Four stages run before the query enters the admission queue. These are fast checks that reject queries early — before consuming a concurrency slot — when the proxy is not ready to serve, the engine is suspended, the organization is inactive, or rate limits are exceeded.

Startup Gate

The very first stage rejects all incoming queries until the proxy has completed its initial policy sync from the control plane. Without this gate, queries arriving during startup would execute with no policy rules loaded, effectively bypassing all access controls.

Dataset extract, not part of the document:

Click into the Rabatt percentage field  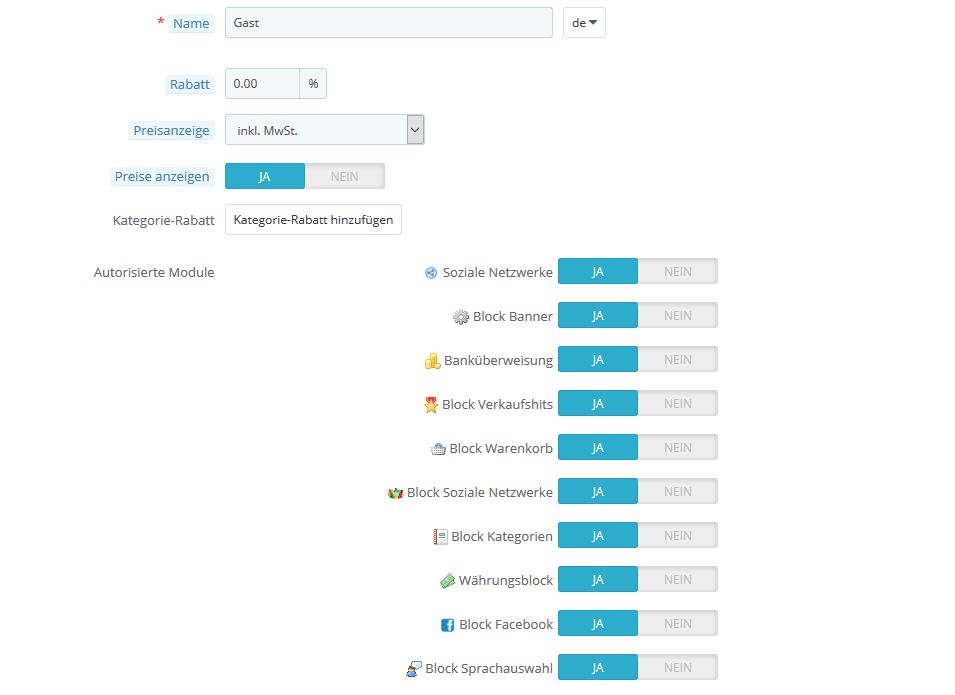262,84
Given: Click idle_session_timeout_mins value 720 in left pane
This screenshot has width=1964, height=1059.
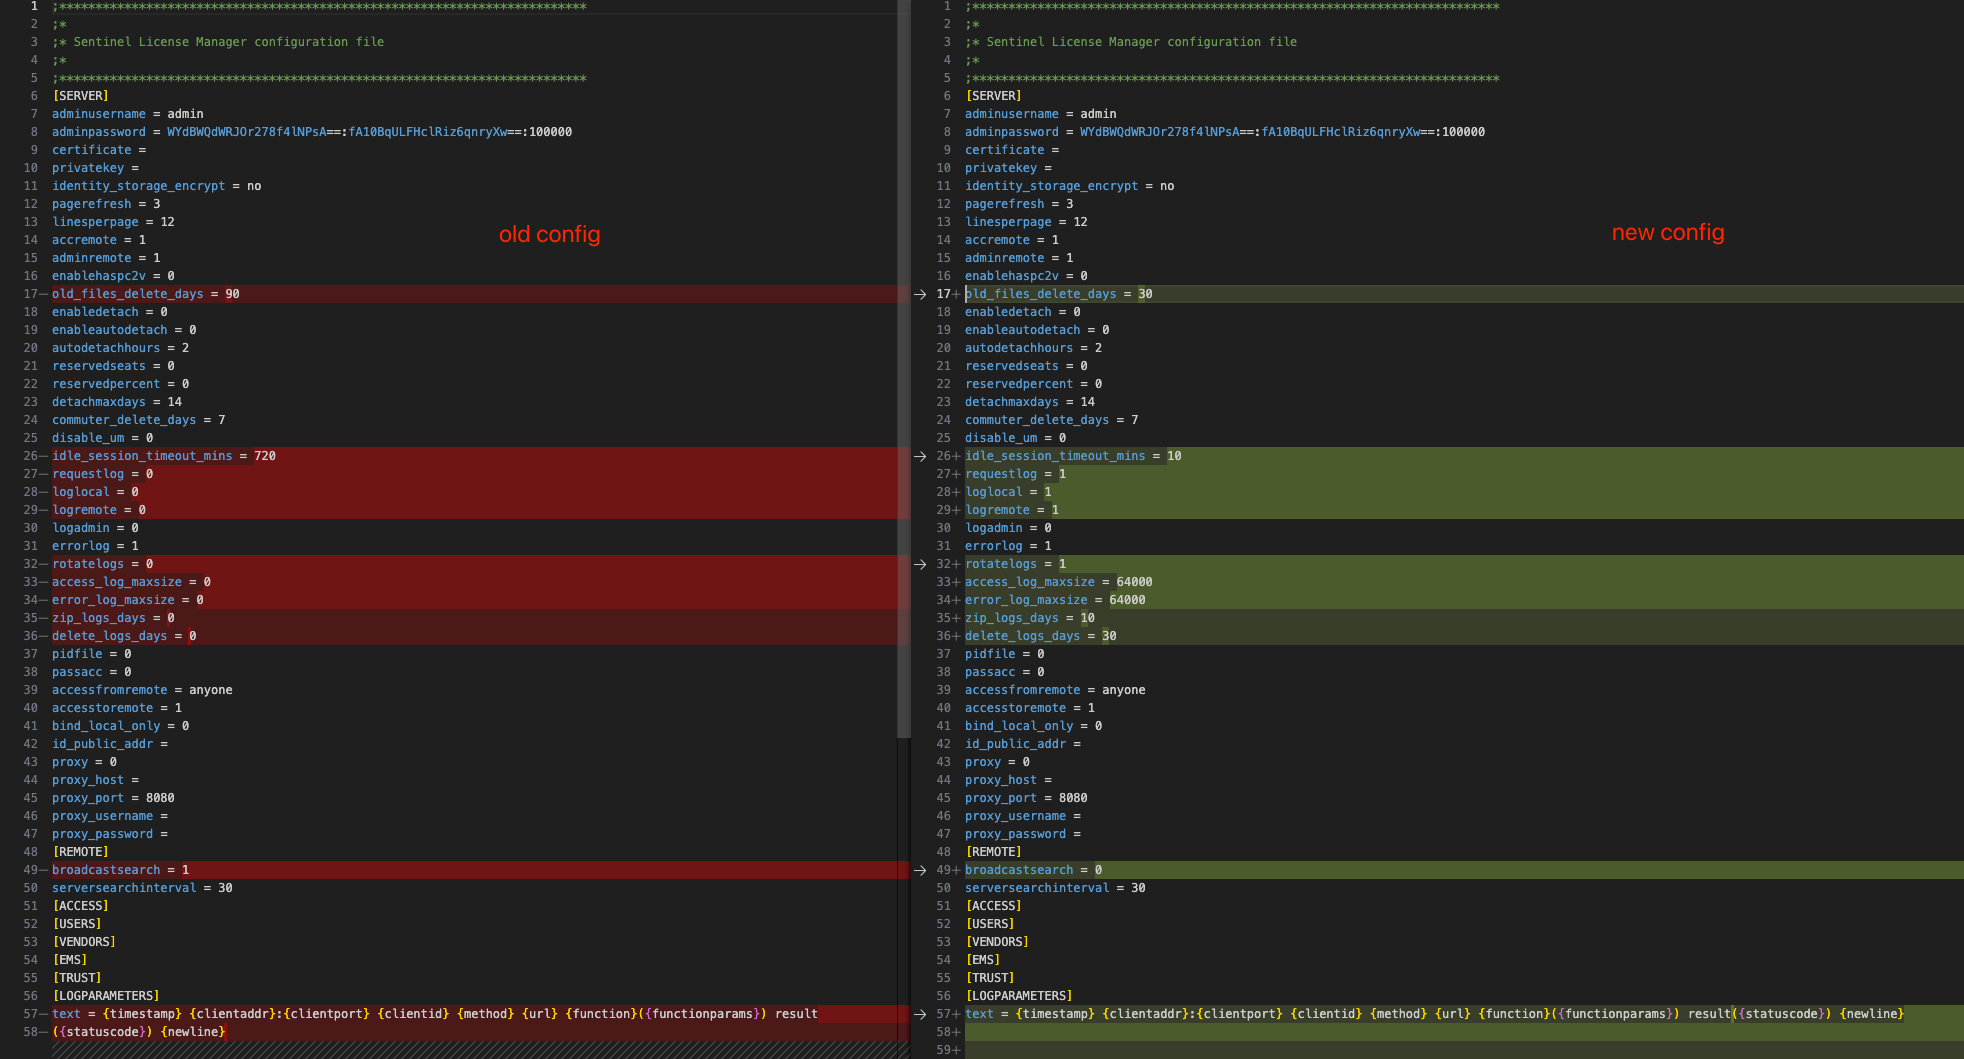Looking at the screenshot, I should (x=265, y=456).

The startup gate blocks with a configurable timeout (HATIDATA_POLICY_SYNC_STARTUP_TIMEOUT_SECS, default: 30 seconds). If the control plane is unreachable and the timeout expires, the proxy's behavior depends on the degraded-mode flag:

Default (fail-closed): The proxy refuses all queries with a proxy_not_ready error until a successful sync completes. This is the safe default for production.
Degraded mode (HATIDATA_POLICY_SYNC_ALLOW_DEGRADED=true): The proxy begins accepting queries without policy rules. This is insecure and should only be used in dev/staging environments where the control plane may not be running. A warning is emitted to the audit log on every query served in degraded mode.

Once the first policy sync succeeds, the startup gate opens permanently for the lifetime of the process. Subsequent policy sync failures (after the first success) do not re-close the gate — the proxy continues with the last known-good policy bundle.

Auto-Resume

If the embedded query engine has been suspended due to inactivity, this stage resumes it before the query can proceed. Suspension happens automatically when no queries have been received for a configurable idle period (default: 5 seconds), and the engine's state is persisted to local cache for fast restoration.

Resumption is typically fast (under 500 milliseconds for a warm cache), but the stage enforces a hard timeout (HATIDATA_AUTO_SUSPEND_RESUME_TIMEOUT_SECS, default: 30 seconds). If the engine cannot resume within the timeout, the query is rejected with an engine_unavailable error.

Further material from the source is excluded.